“Strazzer” — verbo secco e tagliente che nel parlato bolognese anni Novanta significava “rompere le scatole” — bastava da solo a far calare il silenzio. Un «Oh cinno, brìsa stràzzer i marón!» (“non rompere i "maroni”) era sufficiente per ricondurre all’ordine il ragazzino irrequieto o l’amico troppo insistente: brìsa rafforzava il divieto, i marón evocavano in maniera colorita la pazienza ormai allo stremo.
Coniugazioni brevi sostenevano lo stesso intento: l’imperativo «Brisa stràzzer!» troncava sul nascere le storie ridondanti, mentre il commento in terza persona segnalava al gruppo che qualcuno stava varcando la soglia di tolleranza. Queste formule riecheggiavano in ambienti familiari quanto in quelli extrafamiliari, dove l’equilibrio fra confidenza e invadenza era regolato proprio da parole-limite di questo genere.

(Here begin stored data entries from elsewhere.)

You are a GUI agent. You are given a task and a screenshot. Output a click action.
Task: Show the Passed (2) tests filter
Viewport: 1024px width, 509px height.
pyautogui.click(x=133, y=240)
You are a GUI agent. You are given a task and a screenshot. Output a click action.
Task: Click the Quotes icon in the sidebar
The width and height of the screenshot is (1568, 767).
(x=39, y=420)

Antropologicamente, “strazzer” operava come dispositivo di autotutela collettiva: consentiva di proteggere lo spazio condiviso dall’eccesso di parole o gesti, ristabilendo in un attimo la gerarchia di voce senza scivolare nell’insulto pesante. Pronunciarlo voleva dire rivendicare il diritto al quieto vivere; incassarlo significava riconoscere di aver superato il confine. Tutto restava però dentro un perimetro ironico che preservava la complicità: la balotta rimaneva un luogo di libertà e di ascolto reciproco, dove anche un richiamo ruvido serviva, in fondo, a far funzionare meglio la convivenza.